Scientists at Ohio State University provide evidence that members of a class of proteins called serine incorporator proteins, best known for curbing HIV infection also promote other antiviral activities that increase the production of type I interferons and proinflammatory cytokines. By promoting these signaling pathways of innate immunity, the SERINC restriction factors SERINC3 and SERINC5, protect cells from infection by HIV-1, vesicular stomatitis virus (VSV), and Zika virus.
The authors show SERINC5, usually present in the cell membrane, moves to the outer mitochondrial membrane protein where it forms a protein complex with an adapter protein, MAVS (mitochondrial antiviral signaling), and TRAF6, an E3 ubiquitin ligase—an enzyme that degrades proteins.
Reducing the expression of SERINC5 in target cells, the authors note, increases cellular infection by HIV-1, VSV and an endemic Asian strain of Zika virus. This demonstrates SERINC5 mediates direct antiviral activities in host cells in addition to the indirect inhibition of HIV-1 reported in earlier studies. Probing further into the mechanism, the authors show SERINC5’s antiviral activity depends on its ability to stimulate the expression of type I interferons and NF-kB inflammatory signaling.
These findings are reported in the Science Signaling article, “SERINC proteins potentiate antiviral type I IFN production and proinflammatory signaling pathways.”
Senior author of the paper Shan-Lu Liu, PhD, professor of virology in the Department of Veterinary Biosciences at The Ohio State University says, “Viruses can get around direct antiviral effects, but if this protein can also modulate key pathways without acting directly on the virus, then a virus may have limited capacity to counteract it.”
Restriction factors—proteins produced by host cells to restrict viral infection—interfere either with the entry of virus particles into healthy cells or viral replication mechanisms in the host cell.
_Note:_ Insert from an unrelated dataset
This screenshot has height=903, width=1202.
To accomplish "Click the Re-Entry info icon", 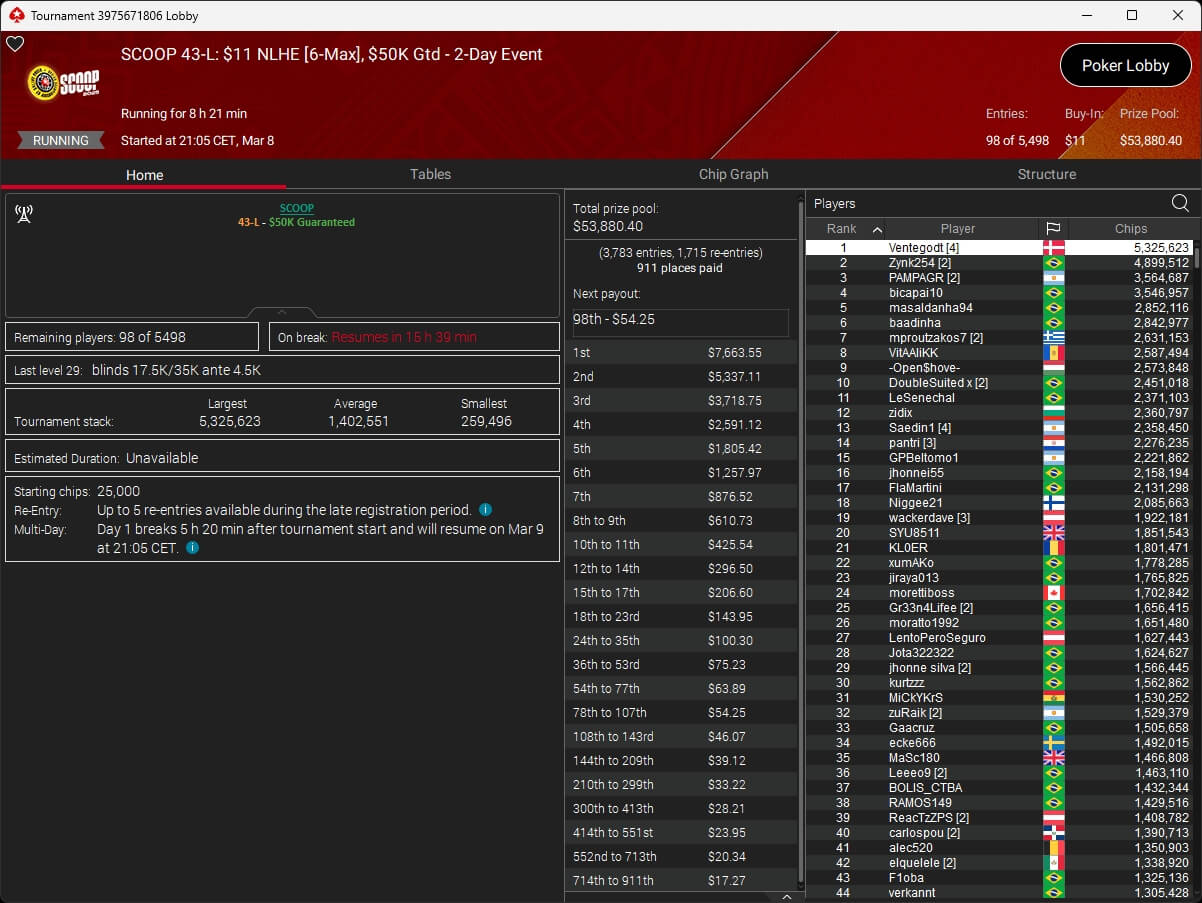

Earlier studies have shown the restriction factor SERINC5, found in the host cell membrane incorporates into HIV-1 virus particles, blocking their entry into the host cell.
The current study notes SERINC5 also inhibits viral infections by promoting intracellular innate signaling pathways that involves its binding to the adaptor protein MAVS at the mitochondrial membrane. This binding results in MAVS oligomerization and activation of downstream transcriptional regulators that promote the expression of genes that encode antiviral type I IFNs and proinflammatory cytokines like NF-kB.
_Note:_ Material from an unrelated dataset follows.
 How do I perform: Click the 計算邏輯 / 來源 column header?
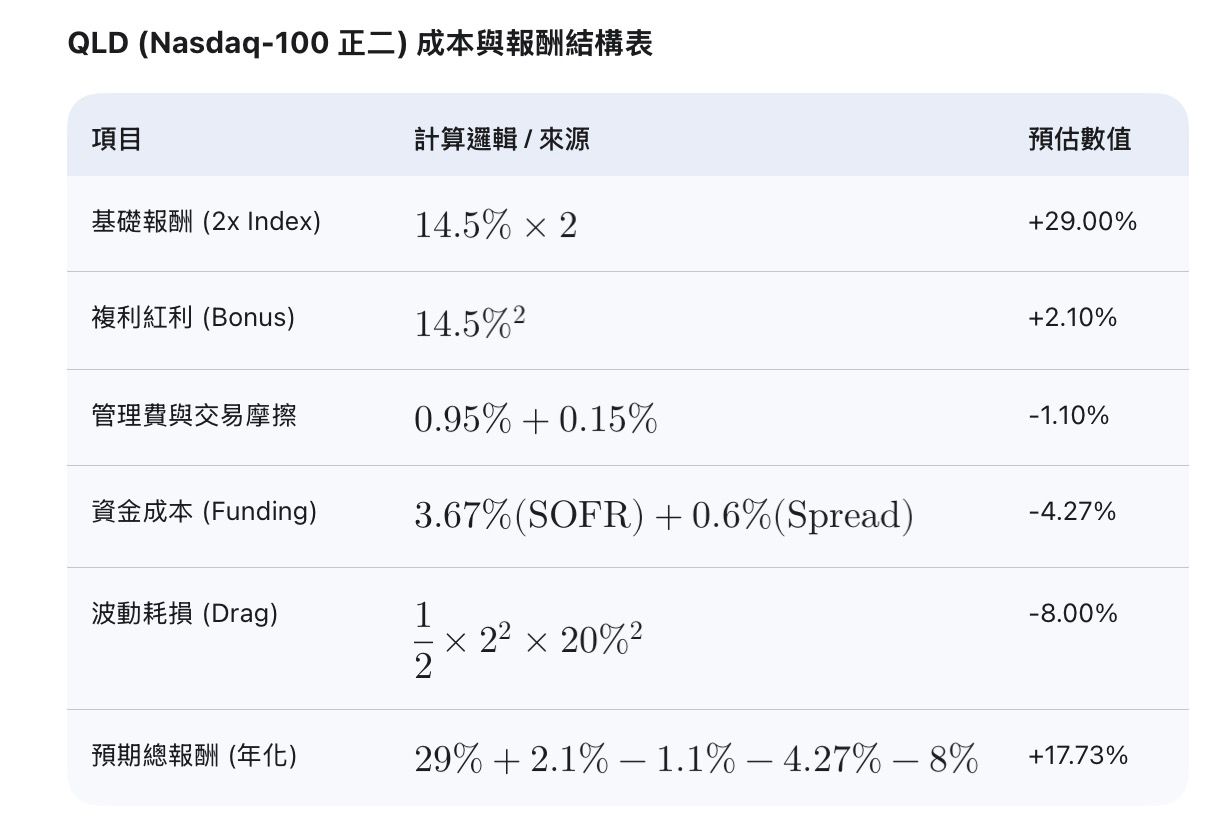click(502, 139)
“The aggregation of these proteins means they need each other,” says Liu. “A big complex like this can recruit additional molecules, enhancing the efficiency of the signal transduction pathway.”
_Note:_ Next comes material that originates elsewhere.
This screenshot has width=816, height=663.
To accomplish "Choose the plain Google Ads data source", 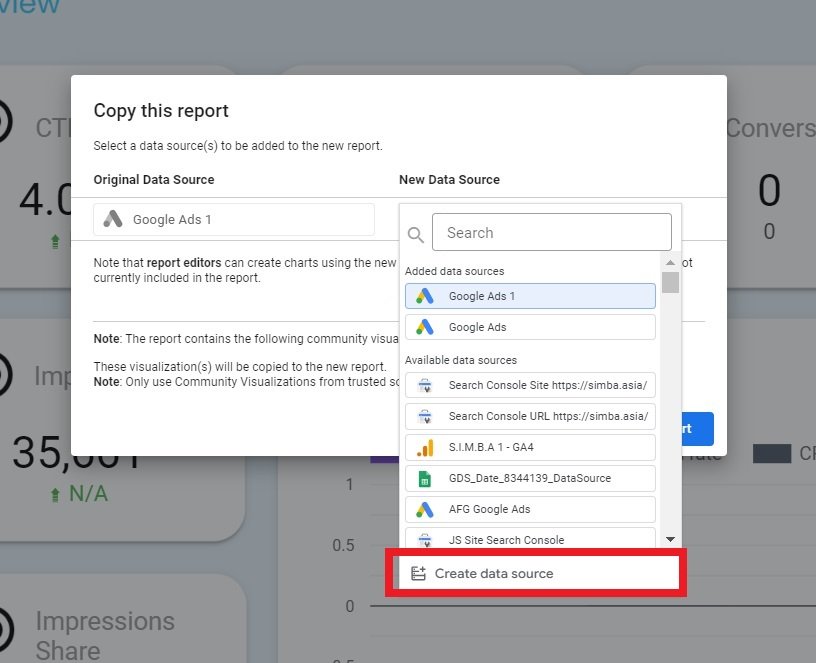I will click(530, 327).
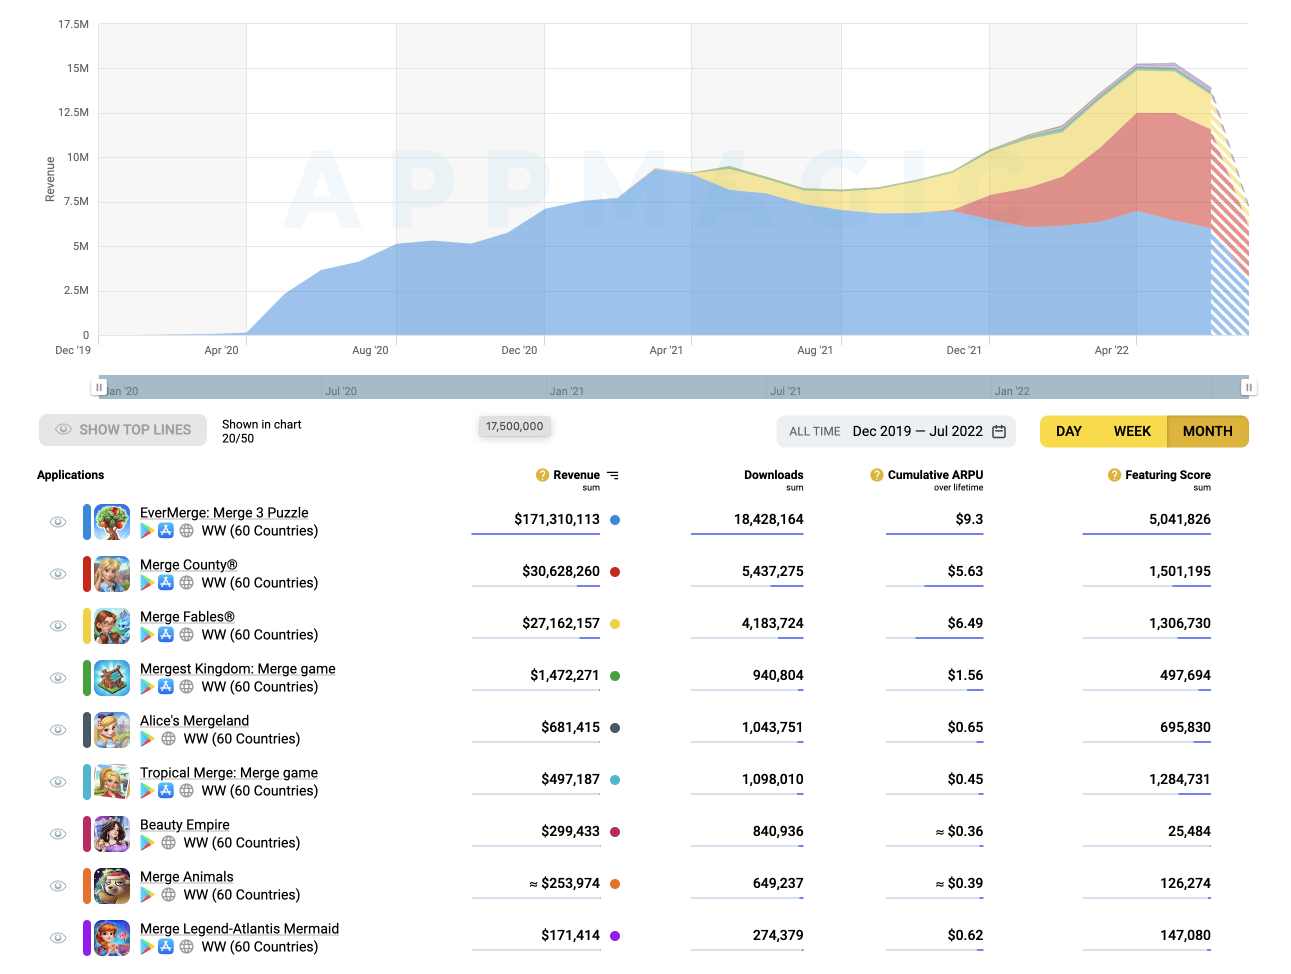1291x974 pixels.
Task: Toggle visibility eye for EverMerge row
Action: coord(59,522)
The researchers are currently testing whether this function is also effective against SARS-CoV-2, the virus that causes COVID-19.
“If this family of molecules can do this in animals and humans, then you may think about whether it could be used in a broad antiviral therapy,” says Liu. He is optimistic that the efficacy of SERINC proteins in inhibiting viral infection will extend to suppressing the COVID-19 virus.